Fashion designer Neil Barrett has a very particular approach to color. From one collection to another, he dyes certain garments the exact same tone. “You can have things from 15 years ago, and they’ll always match my latest pieces,” he explains. The hues in his Milan apartment are similarly studied. Almost everything in it is either white or some shade of brown, even the dining and living room walls, although they may initially appear black. “I like the idea of contrast,” he says of the bichromatic scheme. “Everything I do is quite graphic.”
The apartment is just a 10-minute walk from Milan’s cathedral and close to the remains of an ancient Roman arena. “There’s so much history in the area, and the buildings are stunning,” he says. The neighborhood also has a congenial community feel. His husband and business partner, Carlo Barone Lumaga, knows all the local shopkeepers by name; many of them have been there for decades. Lumaga often starts his day with an outing to the legendary Marchesi pastry store, where he buys croissants and an espresso for himself and crostatine for Barrett.
For the couple, who met on Capri nearly two decades ago, the apartment’s biggest draws were its huge terrace and the charm of its 19th-century architecture. From the building’s arched entryway to its old-fashioned elevator, it has an authentic Milanese flavor. “If you’re going to live abroad,” Barrett says, “you should feel 100 percent that you’re in your adopted country.”

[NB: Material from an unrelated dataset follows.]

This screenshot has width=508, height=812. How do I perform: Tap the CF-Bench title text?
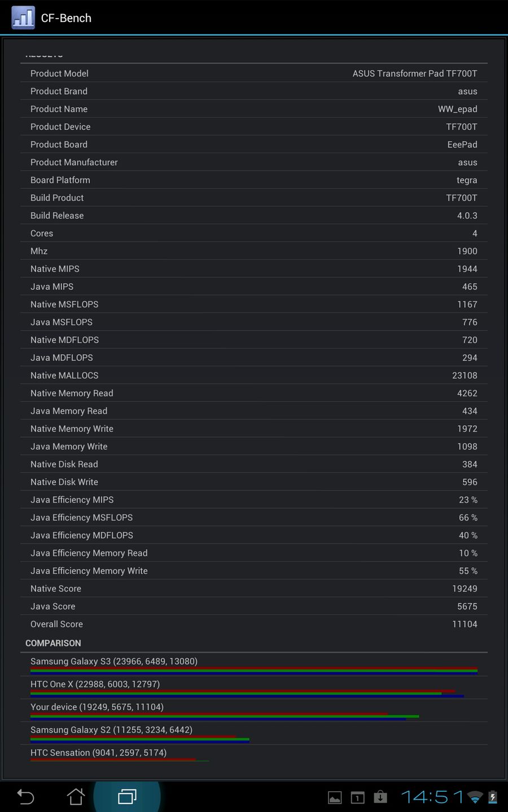(x=66, y=18)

Born into a military tailoring family in southwest England, Barrett moved to Italy in the early 1990s, when he was appointed menswear designer at Gucci shortly after he graduated from London’s Royal College of Art. After a few years at Gucci, he moved on to Prada to start the brand’s menswear line. In 1999, he left to launch his own eponymous mens- and womenswear lines, which soon attracted fans like Brad Pitt, Orlando Bloom, and Angelina Jolie. Today, the Neil Barrett label counts 23 freestanding stores around the world and headquarters in London, Switzerland, and Milan. The latter is in the same complex as the chic, Dimore Studio–designed Ceresio 7 restaurant, in a light-flooded building that once housed a school run by the Italian electricity board.
Inside, though, the apartment is distinctly dark and atmospheric. “We thought, We’re working all the time, so let’s enjoy our home more as an evening thing,” Barrett says. He and Lumaga made numerous changes to the layout. By reducing the size of the kitchen, they were able to enlarge the living room. They also added an extra bathroom and created a capacious new dressing room, which doubles as a home gym. “Wherever I am in the world,” Barrett notes, “I get up and work out at around seven in the morning.”
What the interior may lack in tonal diversity, it certainly makes up for in rich textures. The kitchen floor is lined in sheet metal, beds are topped with goat’s-hair throws, and there are numerous tactile items by Barrett’s longtime friends, designers Ria and Yiouri Augousti, including eel-skin vases and shagreen-clad stools. The decor also attests to his predilection for photography (especially images of the human body) and a love of the natural world. “I have this fascination with animals, insects, and birds,” he says. “They’re the most beautiful 3D creations that can constantly inspire.”
Several family heirlooms have also made their way into the apartment, including a Victorian mahogany dining table. Indeed, after nearly 30 years in Italy, Barrett still considers London home—even though he no longer has a residence there. “When you’re British, you always feel that,” he says. At times, he has considered moving back, but says he would miss living in proximity to the high-end fabric producers he depends on for his fashion collections. Not to mention one other significant factor—the Italian weather!